WIP: DeepSeek-V4-Flash architecture port (BF16 reference, accuracy-first MVP)#14
Draft
danielhanchen wants to merge 10 commits intomasterfrom
Draft
WIP: DeepSeek-V4-Flash architecture port (BF16 reference, accuracy-first MVP)#14danielhanchen wants to merge 10 commits intomasterfrom
danielhanchen wants to merge 10 commits intomasterfrom
Conversation
Add LLM_ARCH_DEEPSEEK_V4 to llm_arch enum and register the architecture name "deepseek-v4". Declare the V4-specific KV keys (o_lora_rank, o_groups, compress_ratios, compress_rope_freq_base, hyperconnections.*, n_hash_layers) and tensor IDs covering the single shared K=V projection, grouped low-rank wo_a/wo_b, KV compressor (CSA + HCA), separate indexer compressor, manifold-constrained hyper-connection (mHC) tensors, hash routing LUT, and MTP-specific tensors. Add tensor name templates and llm_tensor_info entries; mirror the DEEPSEEK2 case in llm_arch_supports_sm_tensor and llama_model_rope_type (V4 uses GGML_ROPE_TYPE_NORMAL / LLAMA_ROPE_TYPE_NORM, matching the view_as_complex pair convention in inference/model.py). This commit is load-only scaffolding. Hparams parsing, tensor loading, and the build_v4 graph follow in subsequent commits. Refs: https://huggingface.co/deepseek-ai/DeepSeek-V4-Flash/blob/main/inference/model.py https://huggingface.co/deepseek-ai/DeepSeek-V4-Flash/blob/main/config.json
Add SQRT_SOFTPLUS = 4 to llama_expert_gating_func_type for V4 routing. Add llama_hparams fields for V4 (o_lora_rank, o_groups, hc_mult, hc_sinkhorn_iters, hc_eps, n_hash_layers, compress_rope_freq_base, compress_ratios array). llm_load_hparams: register a DEEPSEEK_V4 case that reads all V4 KV keys plus the standard ones (Q lora, expert counts, sliding window, swiglu clamps for routed and shared, indexer dims for the CSA layers that are dense-fallback in the MVP). llm_load_tensors: PR1 minimal - load only top-level token_embd, output_norm, output. Per-layer V4 tensors land in a follow-up commit once the full graph is wired. src/models/deepseek-v4.cpp + models.h: stub llm_build_deepseek_v4 that embeds, RMSNorms, and projects to logits so the model loads end-to-end and llama-server boots. Output is junk. Graph dispatch in llama-model.cpp routes LLM_ARCH_DEEPSEEK_V4 to the new builder. Refs: https://huggingface.co/deepseek-ai/DeepSeek-V4-Flash/blob/main/inference/model.py https://huggingface.co/deepseek-ai/DeepSeek-V4-Flash/blob/main/config.json
PR1 BF16 path:
- DeepseekV4Model registered for "DeepseekV4ForCausalLM"

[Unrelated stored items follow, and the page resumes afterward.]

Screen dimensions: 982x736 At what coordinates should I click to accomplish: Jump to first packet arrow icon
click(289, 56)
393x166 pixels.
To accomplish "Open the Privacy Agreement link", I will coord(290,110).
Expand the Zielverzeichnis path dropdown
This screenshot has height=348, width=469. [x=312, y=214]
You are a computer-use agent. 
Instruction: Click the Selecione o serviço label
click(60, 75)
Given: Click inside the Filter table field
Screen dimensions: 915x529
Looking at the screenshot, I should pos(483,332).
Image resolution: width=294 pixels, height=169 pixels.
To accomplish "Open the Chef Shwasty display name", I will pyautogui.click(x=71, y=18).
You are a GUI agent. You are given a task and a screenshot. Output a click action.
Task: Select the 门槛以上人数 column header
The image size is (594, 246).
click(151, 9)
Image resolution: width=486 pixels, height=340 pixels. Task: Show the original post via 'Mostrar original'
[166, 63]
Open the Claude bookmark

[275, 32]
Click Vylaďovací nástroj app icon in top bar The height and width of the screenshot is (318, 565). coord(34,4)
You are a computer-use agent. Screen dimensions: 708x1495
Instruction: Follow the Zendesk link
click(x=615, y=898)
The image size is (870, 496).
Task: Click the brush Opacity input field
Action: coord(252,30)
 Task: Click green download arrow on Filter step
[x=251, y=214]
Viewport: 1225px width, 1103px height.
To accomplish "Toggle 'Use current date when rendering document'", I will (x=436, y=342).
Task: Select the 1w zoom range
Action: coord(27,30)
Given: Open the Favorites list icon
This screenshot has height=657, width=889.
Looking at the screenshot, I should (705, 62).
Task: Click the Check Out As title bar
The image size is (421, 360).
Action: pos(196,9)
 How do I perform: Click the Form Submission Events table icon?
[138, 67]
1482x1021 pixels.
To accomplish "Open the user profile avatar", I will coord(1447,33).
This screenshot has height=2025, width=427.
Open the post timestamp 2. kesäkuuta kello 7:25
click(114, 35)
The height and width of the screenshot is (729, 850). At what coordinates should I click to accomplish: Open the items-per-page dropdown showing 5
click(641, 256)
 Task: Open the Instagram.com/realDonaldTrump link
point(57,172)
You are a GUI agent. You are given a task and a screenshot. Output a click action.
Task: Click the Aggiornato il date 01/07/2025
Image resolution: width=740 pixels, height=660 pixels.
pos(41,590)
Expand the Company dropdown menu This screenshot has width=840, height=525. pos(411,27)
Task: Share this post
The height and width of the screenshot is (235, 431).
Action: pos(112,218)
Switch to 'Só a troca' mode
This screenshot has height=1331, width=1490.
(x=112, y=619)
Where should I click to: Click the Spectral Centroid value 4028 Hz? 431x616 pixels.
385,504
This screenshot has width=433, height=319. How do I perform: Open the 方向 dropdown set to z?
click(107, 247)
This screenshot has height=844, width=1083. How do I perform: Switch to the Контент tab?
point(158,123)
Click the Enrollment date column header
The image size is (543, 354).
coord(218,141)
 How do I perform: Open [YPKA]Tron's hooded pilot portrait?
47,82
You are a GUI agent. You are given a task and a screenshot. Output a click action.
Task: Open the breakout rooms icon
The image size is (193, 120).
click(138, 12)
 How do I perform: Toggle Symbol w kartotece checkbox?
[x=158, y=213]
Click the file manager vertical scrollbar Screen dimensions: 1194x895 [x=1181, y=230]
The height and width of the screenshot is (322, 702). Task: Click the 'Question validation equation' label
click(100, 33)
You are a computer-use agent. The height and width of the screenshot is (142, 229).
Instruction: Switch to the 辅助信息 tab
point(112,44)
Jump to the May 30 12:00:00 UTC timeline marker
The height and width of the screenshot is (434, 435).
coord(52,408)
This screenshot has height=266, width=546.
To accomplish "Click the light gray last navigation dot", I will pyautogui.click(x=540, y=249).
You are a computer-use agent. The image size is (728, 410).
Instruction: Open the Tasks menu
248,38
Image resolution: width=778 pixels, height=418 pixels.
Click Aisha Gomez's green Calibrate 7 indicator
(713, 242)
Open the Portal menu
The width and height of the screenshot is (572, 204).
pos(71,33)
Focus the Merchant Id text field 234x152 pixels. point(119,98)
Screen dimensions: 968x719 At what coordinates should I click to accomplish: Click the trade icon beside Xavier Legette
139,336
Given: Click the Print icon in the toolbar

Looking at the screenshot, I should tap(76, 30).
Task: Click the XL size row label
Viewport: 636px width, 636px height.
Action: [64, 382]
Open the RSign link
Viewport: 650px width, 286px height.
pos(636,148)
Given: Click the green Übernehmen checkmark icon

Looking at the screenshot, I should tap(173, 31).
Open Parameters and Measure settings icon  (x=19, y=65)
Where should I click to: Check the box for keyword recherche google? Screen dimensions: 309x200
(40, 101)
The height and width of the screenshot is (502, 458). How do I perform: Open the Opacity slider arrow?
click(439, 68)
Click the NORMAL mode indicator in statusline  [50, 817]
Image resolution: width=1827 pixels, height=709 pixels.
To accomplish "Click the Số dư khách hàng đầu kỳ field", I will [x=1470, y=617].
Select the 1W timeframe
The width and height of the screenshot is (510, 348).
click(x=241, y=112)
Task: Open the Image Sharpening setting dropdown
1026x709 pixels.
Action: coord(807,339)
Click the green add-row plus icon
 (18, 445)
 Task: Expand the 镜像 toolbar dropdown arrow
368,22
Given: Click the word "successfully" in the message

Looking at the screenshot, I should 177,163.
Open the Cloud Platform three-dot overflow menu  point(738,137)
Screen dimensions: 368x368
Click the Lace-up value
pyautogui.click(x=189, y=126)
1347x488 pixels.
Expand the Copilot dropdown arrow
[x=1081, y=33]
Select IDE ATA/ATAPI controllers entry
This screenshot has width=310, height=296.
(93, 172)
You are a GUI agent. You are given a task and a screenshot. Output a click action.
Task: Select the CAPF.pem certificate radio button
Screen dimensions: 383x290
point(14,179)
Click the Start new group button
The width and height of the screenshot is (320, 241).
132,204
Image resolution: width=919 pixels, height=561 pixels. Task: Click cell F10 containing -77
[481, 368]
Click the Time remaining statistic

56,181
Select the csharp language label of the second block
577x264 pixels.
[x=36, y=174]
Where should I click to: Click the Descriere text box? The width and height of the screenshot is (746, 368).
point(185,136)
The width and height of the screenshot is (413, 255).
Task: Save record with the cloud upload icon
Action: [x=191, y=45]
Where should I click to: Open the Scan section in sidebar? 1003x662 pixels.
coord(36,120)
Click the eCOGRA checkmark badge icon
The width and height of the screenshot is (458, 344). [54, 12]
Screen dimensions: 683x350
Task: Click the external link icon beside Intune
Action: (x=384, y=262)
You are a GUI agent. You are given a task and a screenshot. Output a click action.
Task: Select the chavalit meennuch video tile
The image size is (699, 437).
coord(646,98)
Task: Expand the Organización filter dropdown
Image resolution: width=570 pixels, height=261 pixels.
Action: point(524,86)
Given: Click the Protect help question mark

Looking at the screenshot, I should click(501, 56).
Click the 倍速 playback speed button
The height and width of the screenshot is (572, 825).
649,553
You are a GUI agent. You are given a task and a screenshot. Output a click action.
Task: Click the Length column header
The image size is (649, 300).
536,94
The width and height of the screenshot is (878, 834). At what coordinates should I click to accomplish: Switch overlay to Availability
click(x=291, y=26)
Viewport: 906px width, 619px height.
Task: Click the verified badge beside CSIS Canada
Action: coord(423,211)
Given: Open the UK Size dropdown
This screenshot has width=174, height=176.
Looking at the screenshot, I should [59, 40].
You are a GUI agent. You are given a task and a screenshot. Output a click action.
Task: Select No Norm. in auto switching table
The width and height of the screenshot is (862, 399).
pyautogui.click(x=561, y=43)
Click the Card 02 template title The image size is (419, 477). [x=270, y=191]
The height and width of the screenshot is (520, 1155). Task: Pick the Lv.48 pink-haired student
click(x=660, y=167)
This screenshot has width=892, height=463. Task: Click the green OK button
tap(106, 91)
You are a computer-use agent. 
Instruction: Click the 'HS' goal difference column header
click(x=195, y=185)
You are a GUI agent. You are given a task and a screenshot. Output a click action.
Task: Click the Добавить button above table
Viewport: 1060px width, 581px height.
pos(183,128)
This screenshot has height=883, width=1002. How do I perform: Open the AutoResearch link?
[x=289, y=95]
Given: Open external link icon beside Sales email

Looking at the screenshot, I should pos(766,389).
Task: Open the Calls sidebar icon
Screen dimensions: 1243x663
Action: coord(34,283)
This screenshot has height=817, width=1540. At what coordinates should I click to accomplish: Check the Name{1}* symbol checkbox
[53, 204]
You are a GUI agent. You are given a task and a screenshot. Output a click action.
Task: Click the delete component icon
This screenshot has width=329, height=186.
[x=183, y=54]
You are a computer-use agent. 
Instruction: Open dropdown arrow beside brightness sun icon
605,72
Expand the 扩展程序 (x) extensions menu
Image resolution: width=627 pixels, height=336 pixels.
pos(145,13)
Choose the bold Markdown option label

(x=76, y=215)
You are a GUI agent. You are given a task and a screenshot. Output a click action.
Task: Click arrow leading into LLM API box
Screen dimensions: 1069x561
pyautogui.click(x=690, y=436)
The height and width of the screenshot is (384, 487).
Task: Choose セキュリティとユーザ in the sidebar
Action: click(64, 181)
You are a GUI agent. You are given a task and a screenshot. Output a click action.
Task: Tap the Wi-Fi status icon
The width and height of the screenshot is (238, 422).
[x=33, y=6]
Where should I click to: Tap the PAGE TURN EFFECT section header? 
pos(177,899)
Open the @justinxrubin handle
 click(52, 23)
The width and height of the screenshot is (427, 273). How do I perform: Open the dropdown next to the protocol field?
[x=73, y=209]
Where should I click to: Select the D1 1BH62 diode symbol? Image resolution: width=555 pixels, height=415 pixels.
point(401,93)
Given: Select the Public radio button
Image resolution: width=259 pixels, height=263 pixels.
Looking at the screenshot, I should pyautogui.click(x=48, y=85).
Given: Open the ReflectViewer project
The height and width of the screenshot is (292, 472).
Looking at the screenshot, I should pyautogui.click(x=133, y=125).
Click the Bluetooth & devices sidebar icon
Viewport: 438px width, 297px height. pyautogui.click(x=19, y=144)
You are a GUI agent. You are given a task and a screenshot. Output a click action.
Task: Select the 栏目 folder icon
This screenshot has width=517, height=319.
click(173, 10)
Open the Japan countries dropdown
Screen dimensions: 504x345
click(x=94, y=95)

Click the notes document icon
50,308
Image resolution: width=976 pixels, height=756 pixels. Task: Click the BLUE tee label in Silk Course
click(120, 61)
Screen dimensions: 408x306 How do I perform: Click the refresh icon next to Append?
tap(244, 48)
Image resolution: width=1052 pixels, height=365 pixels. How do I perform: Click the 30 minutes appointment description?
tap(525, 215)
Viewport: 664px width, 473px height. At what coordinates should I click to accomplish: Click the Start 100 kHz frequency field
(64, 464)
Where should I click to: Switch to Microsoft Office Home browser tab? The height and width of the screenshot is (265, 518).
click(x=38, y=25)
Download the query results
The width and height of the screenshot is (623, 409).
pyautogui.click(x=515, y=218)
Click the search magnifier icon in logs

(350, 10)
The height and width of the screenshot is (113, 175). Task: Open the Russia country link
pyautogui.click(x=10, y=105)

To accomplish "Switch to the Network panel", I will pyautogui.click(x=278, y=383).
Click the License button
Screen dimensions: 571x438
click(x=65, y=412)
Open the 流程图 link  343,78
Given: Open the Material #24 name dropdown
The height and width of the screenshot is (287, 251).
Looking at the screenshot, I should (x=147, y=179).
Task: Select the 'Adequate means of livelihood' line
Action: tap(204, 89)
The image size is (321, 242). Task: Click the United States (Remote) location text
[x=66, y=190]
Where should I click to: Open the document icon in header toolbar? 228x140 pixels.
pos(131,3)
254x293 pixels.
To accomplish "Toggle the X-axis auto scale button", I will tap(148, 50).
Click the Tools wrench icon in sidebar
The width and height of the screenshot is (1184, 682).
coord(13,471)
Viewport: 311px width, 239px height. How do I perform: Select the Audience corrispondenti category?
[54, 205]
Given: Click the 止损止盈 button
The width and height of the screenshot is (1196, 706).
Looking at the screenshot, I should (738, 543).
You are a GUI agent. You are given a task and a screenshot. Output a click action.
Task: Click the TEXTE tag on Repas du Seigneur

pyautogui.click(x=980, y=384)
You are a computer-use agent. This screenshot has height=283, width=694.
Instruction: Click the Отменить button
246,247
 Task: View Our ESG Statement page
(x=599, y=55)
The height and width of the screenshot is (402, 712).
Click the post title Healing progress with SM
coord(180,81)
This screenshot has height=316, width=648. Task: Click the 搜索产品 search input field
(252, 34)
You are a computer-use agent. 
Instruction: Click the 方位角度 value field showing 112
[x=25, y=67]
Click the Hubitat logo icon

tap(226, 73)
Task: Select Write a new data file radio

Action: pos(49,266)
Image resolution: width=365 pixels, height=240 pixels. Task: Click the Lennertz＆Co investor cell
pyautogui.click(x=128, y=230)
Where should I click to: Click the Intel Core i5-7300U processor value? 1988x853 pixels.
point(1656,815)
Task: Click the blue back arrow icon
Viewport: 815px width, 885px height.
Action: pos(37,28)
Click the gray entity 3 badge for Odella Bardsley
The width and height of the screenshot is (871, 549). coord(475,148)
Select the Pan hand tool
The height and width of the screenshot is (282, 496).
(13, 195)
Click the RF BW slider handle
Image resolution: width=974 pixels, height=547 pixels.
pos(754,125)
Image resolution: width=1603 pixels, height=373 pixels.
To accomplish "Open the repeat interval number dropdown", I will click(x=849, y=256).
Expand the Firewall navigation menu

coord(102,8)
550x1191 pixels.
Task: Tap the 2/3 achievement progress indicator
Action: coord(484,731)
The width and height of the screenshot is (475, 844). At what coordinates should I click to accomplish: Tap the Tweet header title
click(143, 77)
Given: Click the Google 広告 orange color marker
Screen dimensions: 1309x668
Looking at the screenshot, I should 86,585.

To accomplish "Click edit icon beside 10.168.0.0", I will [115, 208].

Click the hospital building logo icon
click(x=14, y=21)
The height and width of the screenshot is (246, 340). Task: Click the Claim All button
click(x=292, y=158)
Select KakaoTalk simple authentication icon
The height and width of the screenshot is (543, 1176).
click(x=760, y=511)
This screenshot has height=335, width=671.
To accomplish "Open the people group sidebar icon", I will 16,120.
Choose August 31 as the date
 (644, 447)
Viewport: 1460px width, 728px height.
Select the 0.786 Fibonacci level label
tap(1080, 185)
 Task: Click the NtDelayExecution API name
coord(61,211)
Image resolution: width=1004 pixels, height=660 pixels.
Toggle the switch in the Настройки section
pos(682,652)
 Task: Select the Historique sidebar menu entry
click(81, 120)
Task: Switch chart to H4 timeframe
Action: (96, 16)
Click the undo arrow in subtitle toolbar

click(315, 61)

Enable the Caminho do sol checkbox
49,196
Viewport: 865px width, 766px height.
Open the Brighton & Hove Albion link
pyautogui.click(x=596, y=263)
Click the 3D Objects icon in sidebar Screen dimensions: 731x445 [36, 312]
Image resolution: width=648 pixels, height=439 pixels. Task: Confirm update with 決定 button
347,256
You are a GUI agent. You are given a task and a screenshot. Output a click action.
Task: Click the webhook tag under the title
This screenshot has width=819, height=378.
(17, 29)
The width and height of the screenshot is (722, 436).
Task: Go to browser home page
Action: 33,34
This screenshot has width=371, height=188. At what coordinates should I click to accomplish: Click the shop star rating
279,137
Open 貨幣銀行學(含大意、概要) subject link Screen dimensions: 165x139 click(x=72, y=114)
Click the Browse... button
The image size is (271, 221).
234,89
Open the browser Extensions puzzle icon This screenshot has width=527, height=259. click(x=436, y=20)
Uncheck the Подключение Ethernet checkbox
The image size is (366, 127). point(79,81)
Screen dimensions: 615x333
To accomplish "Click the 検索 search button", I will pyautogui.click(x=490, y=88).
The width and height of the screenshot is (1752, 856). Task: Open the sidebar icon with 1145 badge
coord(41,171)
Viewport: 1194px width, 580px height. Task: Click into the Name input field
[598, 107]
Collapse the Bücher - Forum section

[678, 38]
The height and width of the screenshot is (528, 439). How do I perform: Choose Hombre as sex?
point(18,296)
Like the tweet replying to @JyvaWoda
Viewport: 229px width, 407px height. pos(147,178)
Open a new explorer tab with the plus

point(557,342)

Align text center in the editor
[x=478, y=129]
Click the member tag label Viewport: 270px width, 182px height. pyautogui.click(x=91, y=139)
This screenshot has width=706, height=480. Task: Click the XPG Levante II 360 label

- set_gguf_parameters writes all V4 KVs (q/o lora ranks, o_groups, sliding_window,
compress_ratios array, compress_rope_freq_base, hc_*, n_hash_layers, indexer_*,
swiglu_clamp arrays, expert_gating_func=SQRT_SOFTPLUS)
- modify_tensors does:
* source-name remap (layers.{i}.attn.wq_a.weight → blk.{i}.attn_q_a.weight,
mtp.0.* → blk.43.mtp.*, hc_* → hc_*.{fn,base,scale}.weight)
* FP8 e4m3 weight × UE8M0 scale (block 128×128) → BF16 dequant
* FP4 e2m1 packed (int8, 2 nibbles/byte) × UE8M0 scale (block 32 along K) → BF16
* tid2eid int64 → int32
* keep hc_*, attn_sinks, ape, exp_probs_b in F32; downcast other 2D → BF16
* stack 256 routed experts per layer/per kind into 3D [n_experts, out, in]
* reshape attn_o_a 2D (n_groups*o_lora_rank, dim_per_group) → 3D for grouped einsum
- gguf-py ExpertGatingFuncType: add SOFTMAX_WEIGHT=3 and SQRT_SOFTPLUS=4
to keep python enum aligned with src/llama-hparams.h
- llama-model.cpp DEEPSEEK_V4 hparams: switch swiglu_clamp_{exp,shexp} from scalar
read-and-broadcast to get_key_or_arr (matches converter's per-layer array emit)
Refs:
- https://huggingface.co/deepseek-ai/DeepSeek-V4-Flash/blob/main/inference/model.py
- https://huggingface.co/deepseek-ai/DeepSeek-V4-Flash/blob/main/inference/convert.py
- https://huggingface.co/deepseek-ai/DeepSeek-V4-Flash/blob/main/inference/kernel.py
- LLM_CHAT_TEMPLATE_DEEPSEEK_V4 enum + str-table entry "deepseek-v4"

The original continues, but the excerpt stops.